#### What is expected
Print the full article about Zuckerberg's memo on the crossed-out "black lives matter" slogan, word for word with nothing changed.

Facebook, like other tech giants in Silicon Valley, has been accused of being biased towards whites. The company’s headquarters have “black lives matter” written on its walls, but people are now crossing it out and writing “all lives matter.” The act has continued even after founder and CEO Mark Zuckerberg addressed the issue at a company-wide Q&A session last week, and this left him agitated.
Facebook CEO disappointed with employees
Facebook employees received a strongly-worded memo from Zuckerberg earlier this week in which he expressed his displeasure over several recent instances. Zuckerberg’s note suggests he is frustrated with people continuing this act even after he made it clear in the past that such behavior was unacceptable.
“I was already very disappointed by this disrespectful behaviour before but after my communication I now consider this malicious as well …This has been a deeply hurtful and tiresome experience for the black community and really the entire Facebook community,” Zuckerberg’s note read.
Giving his own interpretation of the movement, Facebook’s CEO said that saying “black lives matter” does not mean that other lives do not.
“It’s simply asking that the black community also achieves the justice they deserve.”
Expressing his anger, Zuckerberg said that crossing out the slogan means “silencing speech, or that one person’s speech is more important than another’s.”
A heated issue
A Facebook spokeswoman confirmed that CEO Mark Zuckerberg did send the memo, but the spokeswoman did not say if the company has been successful at identifying or disciplining the people behind the acts. Some walls of Facebook’s offices are covered in whiteboards which ask employees to write something. There are layers of messages, doodles and signatures from employees and visitors covering them.
In 2012 after the death of Trayvon Martin, the phrase “black lives matter” sprung to life as a hashtag. It went viral on social media and attracted people to participate in discussions about police brutality and inequality. Thousands of people across the country unified on these issues, while some people retaliated with the slogan “all lives matter.”
Last year, Donna Brazile of CNN wrote on the issue, saying that when a person says “ALL lives matter,” it seems as if the person is trying to belittle the message that the slogan is trying to spread.
“Those who are experiencing the pain and trauma of the black experience in this country don’t want their rallying cry to be watered down with a generic feel-good catchphrase,” Brazile wrote.

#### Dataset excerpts
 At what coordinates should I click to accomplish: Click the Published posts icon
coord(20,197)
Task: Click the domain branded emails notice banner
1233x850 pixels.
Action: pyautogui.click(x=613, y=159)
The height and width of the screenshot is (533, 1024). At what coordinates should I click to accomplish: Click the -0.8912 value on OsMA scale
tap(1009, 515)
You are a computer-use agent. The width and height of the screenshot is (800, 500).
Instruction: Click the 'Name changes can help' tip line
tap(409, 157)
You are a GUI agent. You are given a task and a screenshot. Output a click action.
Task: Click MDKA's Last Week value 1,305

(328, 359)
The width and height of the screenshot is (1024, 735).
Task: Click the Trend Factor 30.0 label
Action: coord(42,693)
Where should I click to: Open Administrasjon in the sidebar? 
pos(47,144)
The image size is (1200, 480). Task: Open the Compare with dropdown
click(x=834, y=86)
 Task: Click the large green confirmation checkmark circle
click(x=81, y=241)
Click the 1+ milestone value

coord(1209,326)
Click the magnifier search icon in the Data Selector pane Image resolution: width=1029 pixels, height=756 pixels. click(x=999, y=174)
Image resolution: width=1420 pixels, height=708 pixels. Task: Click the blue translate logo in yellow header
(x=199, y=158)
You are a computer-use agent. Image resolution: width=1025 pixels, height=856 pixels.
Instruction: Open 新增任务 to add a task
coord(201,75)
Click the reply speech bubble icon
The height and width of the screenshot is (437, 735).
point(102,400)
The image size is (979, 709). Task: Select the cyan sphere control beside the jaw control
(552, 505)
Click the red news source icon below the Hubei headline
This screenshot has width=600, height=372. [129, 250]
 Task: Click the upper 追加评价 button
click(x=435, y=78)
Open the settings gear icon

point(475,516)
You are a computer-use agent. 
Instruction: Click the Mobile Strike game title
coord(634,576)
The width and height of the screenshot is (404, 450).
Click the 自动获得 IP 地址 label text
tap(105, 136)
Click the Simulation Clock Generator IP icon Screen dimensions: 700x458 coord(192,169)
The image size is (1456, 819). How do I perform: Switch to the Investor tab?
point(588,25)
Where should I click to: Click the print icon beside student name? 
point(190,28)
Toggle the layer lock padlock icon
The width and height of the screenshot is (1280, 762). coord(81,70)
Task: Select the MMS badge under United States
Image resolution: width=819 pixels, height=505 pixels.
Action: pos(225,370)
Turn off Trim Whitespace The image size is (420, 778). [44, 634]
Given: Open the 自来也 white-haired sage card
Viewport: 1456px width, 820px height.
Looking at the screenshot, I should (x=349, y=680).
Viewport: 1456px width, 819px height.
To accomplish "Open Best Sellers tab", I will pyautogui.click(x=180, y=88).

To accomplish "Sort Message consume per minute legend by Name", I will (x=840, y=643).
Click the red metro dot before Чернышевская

#### Answer space
Facebook, like other tech giants in Silicon Valley, has been accused of being biased towards whites. The company’s headquarters have “black lives matter” written on its walls, but people are now crossing it out and writing “all lives matter.” The act has continued even after founder and CEO Mark Zuckerberg addressed the issue at a company-wide Q&A session last week, and this left him agitated.
Facebook CEO disappointed with employees
Facebook employees received a strongly-worded memo from Zuckerberg earlier this week in which he expressed his displeasure over several recent instances. Zuckerberg’s note suggests he is frustrated with people continuing this act even after he made it clear in the past that such behavior was unacceptable.
“I was already very disappointed by this disrespectful behaviour before but after my communication I now consider this malicious as well …This has been a deeply hurtful and tiresome experience for the black community and really the entire Facebook community,” Zuckerberg’s note read.
Giving his own interpretation of the movement, Facebook’s CEO said that saying “black lives matter” does not mean that other lives do not.
“It’s simply asking that the black community also achieves the justice they deserve.”
Expressing his anger, Zuckerberg said that crossing out the slogan means “silencing speech, or that one person’s speech is more important than another’s.”
A heated issue
A Facebook spokeswoman confirmed that CEO Mark Zuckerberg did send the memo, but the spokeswoman did not say if the company has been successful at identifying or disciplining the people behind the acts. Some walls of Facebook’s offices are covered in whiteboards which ask employees to write something. There are layers of messages, doodles and signatures from employees and visitors covering them.
In 2012 after the death of Trayvon Martin, the phrase “black lives matter” sprung to life as a hashtag. It went viral on social media and attracted people to participate in discussions about police brutality and inequality. Thousands of people across the country unified on these issues, while some people retaliated with the slogan “all lives matter.”
Last year, Donna Brazile of CNN wrote on the issue, saying that when a person says “ALL lives matter,” it seems as if the person is trying to belittle the message that the slogan is trying to spread.
“Those who are experiencing the pain and trauma of the black experience in this country don’t want their rallying cry to be watered down with a generic feel-good catchphrase,” Brazile wrote.